According to this FactSet report, 82 out of 133 companies in the S&P 500 have issued negative EPS guidance for the September quarter. This is higher than the 5-year average of 74 for the third quarter of 2019.

Tech stocks will lead these earnings decline with as much as 29 companies expected to experience an erosion in the bottom line. FactSet confirmed that nine semiconductor companies and seven software companies in the S&P 500 have issued negative guidance.

We have already seen how Micron’s market value declined over 10% after it announced quarterly results last week. Micron’s poor guidance resulted in a decline for semiconductor peers as well.

Though semiconductor stocks have made a strong comeback in CY 2019, they have just recovered investor losses in the last year.

Several semiconductor stocks are still trading well below all-time highs and investors can expect a pullback in Q4 as well, as the downturn is likely to persist.

High growth tech stocks most vulnerable

In the last month, we saw how shares of NetApp (NTAP) and DXC Corp. (DXC) plummeted over 20% in a single trading session. Both companies attributed lower tech spending to their tepid guidance which was well below Wall Street estimates. Now, software stocks are also expected to experience a slowdown.

Overvalued tech stocks like Alteryx (AYX), The Trade Desk (TTD), Splunk (SPLK), Roku (ROKU), Shopify (SHOP), Twilio (TWLO) and many others are trading well below their 52-week high.
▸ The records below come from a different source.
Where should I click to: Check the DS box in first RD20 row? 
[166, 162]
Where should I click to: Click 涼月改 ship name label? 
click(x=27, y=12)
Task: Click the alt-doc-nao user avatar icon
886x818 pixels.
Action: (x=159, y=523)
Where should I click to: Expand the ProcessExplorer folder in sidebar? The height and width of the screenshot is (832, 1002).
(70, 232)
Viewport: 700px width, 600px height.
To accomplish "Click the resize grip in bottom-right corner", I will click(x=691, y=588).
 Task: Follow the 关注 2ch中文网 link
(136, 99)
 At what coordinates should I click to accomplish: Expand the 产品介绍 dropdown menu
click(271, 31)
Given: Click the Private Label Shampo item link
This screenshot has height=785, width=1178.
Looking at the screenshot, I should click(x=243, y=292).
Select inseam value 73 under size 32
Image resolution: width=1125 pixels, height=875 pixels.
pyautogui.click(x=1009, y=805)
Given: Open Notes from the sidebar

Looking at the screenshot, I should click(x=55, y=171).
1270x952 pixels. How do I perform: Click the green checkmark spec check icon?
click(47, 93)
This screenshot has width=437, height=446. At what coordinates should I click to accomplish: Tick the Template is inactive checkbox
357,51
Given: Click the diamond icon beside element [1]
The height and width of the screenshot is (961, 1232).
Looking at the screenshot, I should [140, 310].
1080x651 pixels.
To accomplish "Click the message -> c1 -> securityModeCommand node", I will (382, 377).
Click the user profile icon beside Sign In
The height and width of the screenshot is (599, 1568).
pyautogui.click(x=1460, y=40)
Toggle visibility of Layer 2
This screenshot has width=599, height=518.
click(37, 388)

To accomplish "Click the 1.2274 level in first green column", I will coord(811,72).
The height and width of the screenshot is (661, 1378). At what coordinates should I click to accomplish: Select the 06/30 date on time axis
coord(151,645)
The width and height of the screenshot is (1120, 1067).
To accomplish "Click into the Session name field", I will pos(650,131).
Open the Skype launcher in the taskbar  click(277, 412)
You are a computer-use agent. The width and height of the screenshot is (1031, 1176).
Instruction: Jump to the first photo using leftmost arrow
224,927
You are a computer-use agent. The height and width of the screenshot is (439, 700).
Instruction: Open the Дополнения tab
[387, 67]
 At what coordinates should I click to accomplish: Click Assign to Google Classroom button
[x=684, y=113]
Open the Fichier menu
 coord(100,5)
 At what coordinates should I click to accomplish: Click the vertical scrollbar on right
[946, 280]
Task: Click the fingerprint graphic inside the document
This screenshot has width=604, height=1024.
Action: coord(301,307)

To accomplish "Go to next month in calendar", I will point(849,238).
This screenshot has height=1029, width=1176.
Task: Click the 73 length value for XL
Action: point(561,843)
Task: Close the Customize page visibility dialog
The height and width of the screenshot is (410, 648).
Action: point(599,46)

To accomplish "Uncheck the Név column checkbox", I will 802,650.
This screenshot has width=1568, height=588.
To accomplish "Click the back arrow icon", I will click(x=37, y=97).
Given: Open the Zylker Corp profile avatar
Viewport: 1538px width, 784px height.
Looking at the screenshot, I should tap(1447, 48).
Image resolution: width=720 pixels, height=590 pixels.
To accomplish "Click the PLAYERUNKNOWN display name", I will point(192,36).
These tech stocks have lost close to 30% (some even more) of market value in September as investors were wary about high valuations.

Roku is also grappling with increased competition in the streaming device segment. Despite the recent pullback, the above-mentioned high growth tech stocks have easily outperformed broader markets. This might lead to a continued downward spiral if they issue tepid guidance or miss estimates.

Chinese tech stocks such as Baidu (BIDU), Alibaba (BABA), JD.com and Sina are most likely to be impacted especially if the trade war escalates.

Netflix most vulnerable among FAANGs

Apple shares have led FAANG gains in 2019. FAANG includes companies such as Facebook (FB), Apple, Amazon, Netflix, and Google. Netflix has underperformed FAANGs in 2019 and might decline further in Q4.

Earlier this month, Netflix CEO Reed Hastings admitted that competition from Disney+ and Apple TV+ pose a real threat. It will be interesting to see how Netflix guidance will be impacted going forward.

Apple investors, on the other hand, might not be impacted too badly. The company is experiencing strong demand for its latest line up of iPhones. It has the potential to have two consecutive years of solid iPhone growth as a 5G device will mostly be launched in 2020.

Apple will also benefit from diversifying its revenue base as it has entered the online subscription market as well as the gaming subscription market in recent times.

The FactSet data has provided a peek into company expectations in the third quarter of 2019. Now, it is time for investors to wait and watch. Will we have a bloodbath similar to last year?